Breast Reconstruction: 2012 Statistics and the Sounds of Silence!

You are not likely to hear the tears of a woman sent home from her doctor after he or she tells her that breast cancer reconstruction has failed and there is nothing more that can be done for her.

You are not likely to hear her tears as she looks in the mirror at herself with disgust.

You are not likely to feel the pain in her abdomen as her husband walks out the door because he can no longer bear to look at or touch the scars of a chest that caves inward.

You are also not likely to hear her complain... to anyone.

She sits alone; quiet, unbelievably sad, often wondering why she was the one to survive. She looks at the breasts of other women with envy. She becomes isolated feeling undesirable and ugly. She feels guilty about the feelings she has with no one to guide her in any direction.

In her mind, no one cares because no one really understands.

Not all of the stories I hear are exactly like this, but many of the ones I hear on a daily basis are, and they continue to sadden me. Just the other day, a friend of mine told me she saw a woman who was horribly disfigured. She looked at my friend and said what I have often thought myself, "Who would want this?"

According to the American Society of Plastic Surgeons statistics, there were 14,629,276 total cosmetic surgeries in 2012; 5,612,649 of those were reconstructive procedures. There were 91,655 breast cancer reconstructive surgeries and 68,416 breast reductions that were considered reconstructive procedures. If you do the math, it shows that less than 3 percent of reconstructive plastic surgery procedures were performed for breast cancer reconstruction.

What does that mean? Can nothing be done? Are women being sent home disfigured unnecessarily? Are we as women and physicians uninformed of available procedures? Do the majority of plastic surgeons choose not to make breast reconstruction a part of their practice?

Another sound of silence is money! It is a very taboo issue; one that even I cringed while discussing this very issue with my own doctor.

Here are some of the problems perhaps from a plastic surgeon's perspective when choosing whether or not to perform breast reconstructions:

1. Breast reconstruction is not an elective surgery. Therefore, the money for the surgery is not paid in-full prior to the procedure.

2. Hospitals and insurance companies only pay a negotiated price per procedure, reducing the net income of a practice.

3. The initial payment from a patient may not be collected for various reasons resulting in the need for collections adding costs to the practice.

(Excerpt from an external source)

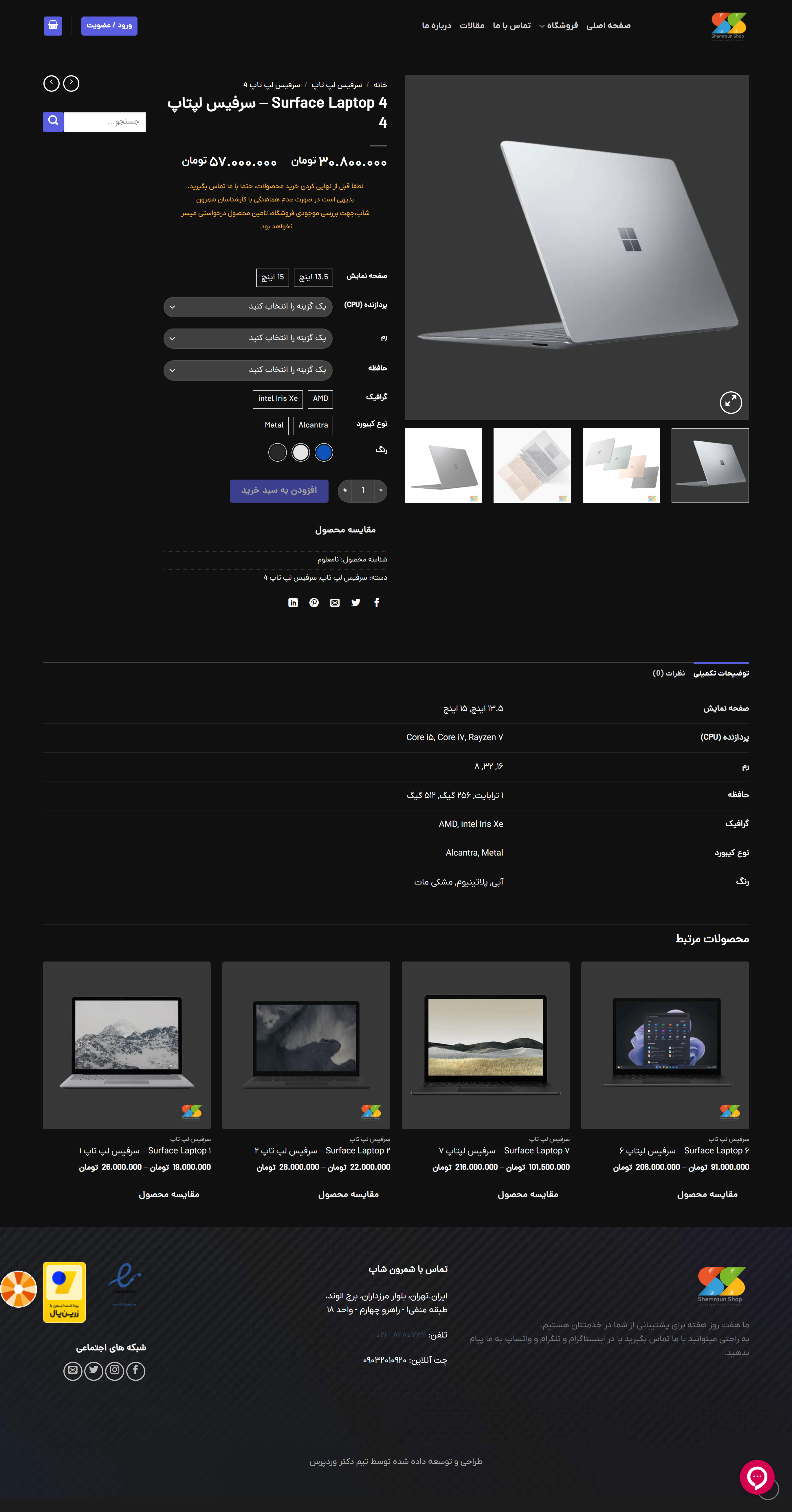Select the 13.5 inch display option
The image size is (792, 1512).
pos(314,277)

4. Liability... need I say more.

If I were a plastic surgeon, I would probably lean towards making breast reconstruction a very small part (if any) of my practice for obvious reasons. They call it incentive, or the lack of it. Is it morally right? Perhaps not, but again, the capitalist in me is going for the money.

Don't get wrong. I am a plastic surgeon cheerleader and there are very many dedicated plastic surgeons working on breast cancer reconstruction procedures every day. Dr. Sergio Zamora, Daytona Beach, FL (my doctor), is truly one of them. He and I both want the numbers to change.

I do not have the answers to remedy the problem that exists; I just know we have one. Any suggestions would be appreciated. Along with the suggestions, any suggestions for implementing these suggestions would also be appreciated.

Please remember, when I post something in regards to breast cancer reconstruction, I am doing so with the intent to help only those women who have chosen to have reconstruction and have had problems. In no way would I ever wish to offend one who has not and does not wish to have reconstruction.